--- Material supplied ---
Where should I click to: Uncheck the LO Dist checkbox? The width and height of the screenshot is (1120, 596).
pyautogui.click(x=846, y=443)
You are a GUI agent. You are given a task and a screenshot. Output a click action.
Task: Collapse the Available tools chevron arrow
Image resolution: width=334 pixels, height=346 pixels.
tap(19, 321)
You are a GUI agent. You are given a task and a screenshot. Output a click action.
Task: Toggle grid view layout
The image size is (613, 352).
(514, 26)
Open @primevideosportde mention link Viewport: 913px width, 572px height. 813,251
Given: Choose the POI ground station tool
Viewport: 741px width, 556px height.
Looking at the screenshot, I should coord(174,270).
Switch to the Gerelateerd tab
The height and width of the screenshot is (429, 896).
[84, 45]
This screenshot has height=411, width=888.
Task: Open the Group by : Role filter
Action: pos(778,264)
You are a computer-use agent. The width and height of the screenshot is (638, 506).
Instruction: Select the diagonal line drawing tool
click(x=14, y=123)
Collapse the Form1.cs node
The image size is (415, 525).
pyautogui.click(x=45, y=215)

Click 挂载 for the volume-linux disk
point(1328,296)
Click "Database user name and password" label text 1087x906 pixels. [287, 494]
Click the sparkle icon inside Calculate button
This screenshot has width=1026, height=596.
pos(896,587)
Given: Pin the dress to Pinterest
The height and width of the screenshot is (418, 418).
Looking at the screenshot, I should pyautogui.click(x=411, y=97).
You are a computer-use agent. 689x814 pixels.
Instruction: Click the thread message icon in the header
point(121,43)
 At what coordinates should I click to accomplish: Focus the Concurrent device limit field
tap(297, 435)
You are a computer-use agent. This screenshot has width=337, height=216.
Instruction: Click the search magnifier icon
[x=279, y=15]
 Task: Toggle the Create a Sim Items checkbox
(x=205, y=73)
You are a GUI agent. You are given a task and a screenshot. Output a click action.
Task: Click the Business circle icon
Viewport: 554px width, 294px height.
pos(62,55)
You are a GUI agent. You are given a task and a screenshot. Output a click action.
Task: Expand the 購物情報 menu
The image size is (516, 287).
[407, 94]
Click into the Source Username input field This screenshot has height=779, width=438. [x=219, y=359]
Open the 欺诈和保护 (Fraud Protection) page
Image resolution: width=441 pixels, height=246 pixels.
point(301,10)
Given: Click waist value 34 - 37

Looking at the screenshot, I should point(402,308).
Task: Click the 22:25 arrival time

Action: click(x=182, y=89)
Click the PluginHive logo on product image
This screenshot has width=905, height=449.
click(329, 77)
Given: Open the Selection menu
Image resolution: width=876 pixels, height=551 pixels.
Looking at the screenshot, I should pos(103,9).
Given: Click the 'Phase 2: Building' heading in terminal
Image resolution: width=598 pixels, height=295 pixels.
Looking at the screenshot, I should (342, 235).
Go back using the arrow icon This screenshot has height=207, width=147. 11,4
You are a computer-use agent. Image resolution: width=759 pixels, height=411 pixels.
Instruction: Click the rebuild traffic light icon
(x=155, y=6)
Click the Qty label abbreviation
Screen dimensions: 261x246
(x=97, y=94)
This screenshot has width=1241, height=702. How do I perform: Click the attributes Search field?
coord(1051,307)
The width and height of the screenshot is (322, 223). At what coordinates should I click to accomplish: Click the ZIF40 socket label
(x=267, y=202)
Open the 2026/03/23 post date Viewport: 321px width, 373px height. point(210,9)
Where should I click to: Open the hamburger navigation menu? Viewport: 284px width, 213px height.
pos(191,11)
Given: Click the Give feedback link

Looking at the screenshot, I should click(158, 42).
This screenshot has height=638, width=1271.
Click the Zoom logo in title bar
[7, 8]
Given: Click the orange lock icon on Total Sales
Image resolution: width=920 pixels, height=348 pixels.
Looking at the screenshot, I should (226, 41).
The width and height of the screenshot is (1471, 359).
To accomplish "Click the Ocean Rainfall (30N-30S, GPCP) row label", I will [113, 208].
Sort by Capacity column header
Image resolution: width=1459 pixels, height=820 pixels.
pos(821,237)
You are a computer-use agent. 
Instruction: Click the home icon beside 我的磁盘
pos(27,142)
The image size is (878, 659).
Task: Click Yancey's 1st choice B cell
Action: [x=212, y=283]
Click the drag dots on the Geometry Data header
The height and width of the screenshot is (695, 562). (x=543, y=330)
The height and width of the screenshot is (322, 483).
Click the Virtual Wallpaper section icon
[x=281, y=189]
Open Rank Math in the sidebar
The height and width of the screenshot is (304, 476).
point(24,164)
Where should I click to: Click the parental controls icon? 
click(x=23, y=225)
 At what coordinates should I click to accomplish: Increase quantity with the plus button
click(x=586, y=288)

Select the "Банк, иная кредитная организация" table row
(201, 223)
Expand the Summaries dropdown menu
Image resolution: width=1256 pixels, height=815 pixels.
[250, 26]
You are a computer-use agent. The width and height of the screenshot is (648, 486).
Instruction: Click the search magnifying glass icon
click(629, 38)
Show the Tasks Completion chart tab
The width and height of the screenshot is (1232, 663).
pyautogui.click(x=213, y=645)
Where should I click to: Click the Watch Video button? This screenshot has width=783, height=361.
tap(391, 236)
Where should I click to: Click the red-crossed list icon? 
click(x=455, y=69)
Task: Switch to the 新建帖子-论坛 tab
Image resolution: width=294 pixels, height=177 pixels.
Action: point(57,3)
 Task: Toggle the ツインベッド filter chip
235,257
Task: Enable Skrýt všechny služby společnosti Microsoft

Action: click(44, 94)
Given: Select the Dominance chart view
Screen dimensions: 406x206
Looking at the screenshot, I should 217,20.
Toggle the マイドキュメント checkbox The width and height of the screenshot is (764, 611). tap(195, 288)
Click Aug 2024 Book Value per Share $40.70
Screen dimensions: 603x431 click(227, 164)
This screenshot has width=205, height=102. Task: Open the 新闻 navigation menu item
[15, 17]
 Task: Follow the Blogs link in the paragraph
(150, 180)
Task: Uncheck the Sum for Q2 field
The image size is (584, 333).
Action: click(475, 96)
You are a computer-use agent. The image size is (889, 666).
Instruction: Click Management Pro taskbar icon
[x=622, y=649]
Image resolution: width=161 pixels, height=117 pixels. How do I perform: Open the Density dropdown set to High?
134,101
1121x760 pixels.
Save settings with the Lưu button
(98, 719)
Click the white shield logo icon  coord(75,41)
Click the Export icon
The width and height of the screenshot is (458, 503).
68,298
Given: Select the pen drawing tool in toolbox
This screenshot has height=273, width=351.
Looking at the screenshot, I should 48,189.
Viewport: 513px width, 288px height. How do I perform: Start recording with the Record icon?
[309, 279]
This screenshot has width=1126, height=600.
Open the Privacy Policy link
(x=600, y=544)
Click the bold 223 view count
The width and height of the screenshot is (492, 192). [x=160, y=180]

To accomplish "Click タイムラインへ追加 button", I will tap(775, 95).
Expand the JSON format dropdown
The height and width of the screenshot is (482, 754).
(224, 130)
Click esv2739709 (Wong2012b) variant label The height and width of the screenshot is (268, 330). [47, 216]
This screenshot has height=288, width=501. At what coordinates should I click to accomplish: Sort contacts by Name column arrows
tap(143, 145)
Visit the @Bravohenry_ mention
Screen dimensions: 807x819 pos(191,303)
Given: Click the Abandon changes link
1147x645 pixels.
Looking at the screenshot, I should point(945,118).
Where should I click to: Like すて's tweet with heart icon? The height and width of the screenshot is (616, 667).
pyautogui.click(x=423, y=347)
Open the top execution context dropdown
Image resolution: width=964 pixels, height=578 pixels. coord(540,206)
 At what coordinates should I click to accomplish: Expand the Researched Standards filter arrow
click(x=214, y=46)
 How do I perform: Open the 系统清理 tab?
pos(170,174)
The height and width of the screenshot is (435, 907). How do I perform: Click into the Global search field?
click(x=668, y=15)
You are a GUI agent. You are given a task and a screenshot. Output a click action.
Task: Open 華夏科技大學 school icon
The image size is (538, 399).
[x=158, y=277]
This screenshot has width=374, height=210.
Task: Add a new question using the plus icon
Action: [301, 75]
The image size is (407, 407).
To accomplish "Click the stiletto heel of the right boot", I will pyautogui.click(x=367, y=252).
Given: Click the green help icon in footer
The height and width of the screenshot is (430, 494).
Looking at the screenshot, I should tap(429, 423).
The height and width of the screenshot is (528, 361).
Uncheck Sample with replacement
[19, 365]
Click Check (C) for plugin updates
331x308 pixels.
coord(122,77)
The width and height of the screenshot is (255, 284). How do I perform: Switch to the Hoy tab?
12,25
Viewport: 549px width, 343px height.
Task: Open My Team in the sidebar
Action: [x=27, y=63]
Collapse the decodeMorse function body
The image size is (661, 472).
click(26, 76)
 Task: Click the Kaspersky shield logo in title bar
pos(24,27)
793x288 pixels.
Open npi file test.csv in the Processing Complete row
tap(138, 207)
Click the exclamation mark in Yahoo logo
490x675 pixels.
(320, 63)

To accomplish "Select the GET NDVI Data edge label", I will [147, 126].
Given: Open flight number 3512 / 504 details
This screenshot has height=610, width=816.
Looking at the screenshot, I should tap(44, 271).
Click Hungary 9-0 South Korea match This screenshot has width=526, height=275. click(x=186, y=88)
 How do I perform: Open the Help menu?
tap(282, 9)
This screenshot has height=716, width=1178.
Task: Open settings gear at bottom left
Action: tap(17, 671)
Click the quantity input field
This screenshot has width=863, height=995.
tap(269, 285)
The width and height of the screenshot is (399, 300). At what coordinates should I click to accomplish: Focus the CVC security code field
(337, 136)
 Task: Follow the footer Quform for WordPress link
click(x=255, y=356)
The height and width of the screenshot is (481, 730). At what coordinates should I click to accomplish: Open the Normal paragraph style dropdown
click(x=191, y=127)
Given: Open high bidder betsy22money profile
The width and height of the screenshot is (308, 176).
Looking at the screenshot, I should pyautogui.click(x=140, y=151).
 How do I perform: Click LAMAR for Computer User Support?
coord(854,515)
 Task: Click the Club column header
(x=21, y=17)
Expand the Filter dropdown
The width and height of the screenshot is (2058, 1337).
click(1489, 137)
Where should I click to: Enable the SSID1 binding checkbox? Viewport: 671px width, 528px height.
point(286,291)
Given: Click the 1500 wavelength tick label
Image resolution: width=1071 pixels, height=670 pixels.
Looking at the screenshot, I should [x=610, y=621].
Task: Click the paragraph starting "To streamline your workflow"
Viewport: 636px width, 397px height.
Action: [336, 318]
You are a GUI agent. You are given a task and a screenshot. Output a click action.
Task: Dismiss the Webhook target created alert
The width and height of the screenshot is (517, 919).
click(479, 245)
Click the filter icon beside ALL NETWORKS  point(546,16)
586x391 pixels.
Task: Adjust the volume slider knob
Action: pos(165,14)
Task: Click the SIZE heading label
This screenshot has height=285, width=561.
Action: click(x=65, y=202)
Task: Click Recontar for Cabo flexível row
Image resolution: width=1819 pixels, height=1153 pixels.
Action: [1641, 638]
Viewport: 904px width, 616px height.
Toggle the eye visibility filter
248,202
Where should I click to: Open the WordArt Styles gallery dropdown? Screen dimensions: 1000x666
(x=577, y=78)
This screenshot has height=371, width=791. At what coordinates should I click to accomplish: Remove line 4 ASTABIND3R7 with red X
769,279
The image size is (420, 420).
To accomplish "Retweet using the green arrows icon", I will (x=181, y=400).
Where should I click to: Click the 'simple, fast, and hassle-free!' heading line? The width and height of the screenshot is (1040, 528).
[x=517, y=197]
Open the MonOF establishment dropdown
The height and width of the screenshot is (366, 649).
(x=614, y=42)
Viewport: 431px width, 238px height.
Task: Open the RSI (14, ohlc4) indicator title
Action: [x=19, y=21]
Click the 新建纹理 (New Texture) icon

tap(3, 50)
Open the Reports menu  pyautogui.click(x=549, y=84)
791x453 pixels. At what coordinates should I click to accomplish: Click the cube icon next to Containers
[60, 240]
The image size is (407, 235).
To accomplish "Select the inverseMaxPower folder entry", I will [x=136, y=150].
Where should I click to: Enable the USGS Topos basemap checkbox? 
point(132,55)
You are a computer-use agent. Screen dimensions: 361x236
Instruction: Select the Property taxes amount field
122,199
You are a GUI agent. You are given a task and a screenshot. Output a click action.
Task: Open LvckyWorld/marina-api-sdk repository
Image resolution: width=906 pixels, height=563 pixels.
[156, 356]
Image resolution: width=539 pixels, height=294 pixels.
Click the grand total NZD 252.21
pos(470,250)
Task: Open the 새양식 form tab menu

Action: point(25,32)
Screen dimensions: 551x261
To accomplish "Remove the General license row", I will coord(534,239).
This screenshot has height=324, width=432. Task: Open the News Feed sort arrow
---
What you are asked to do: Search the records above for the word "Collapse", then say how many lines contain it. Give the number alone.

Your solution: 3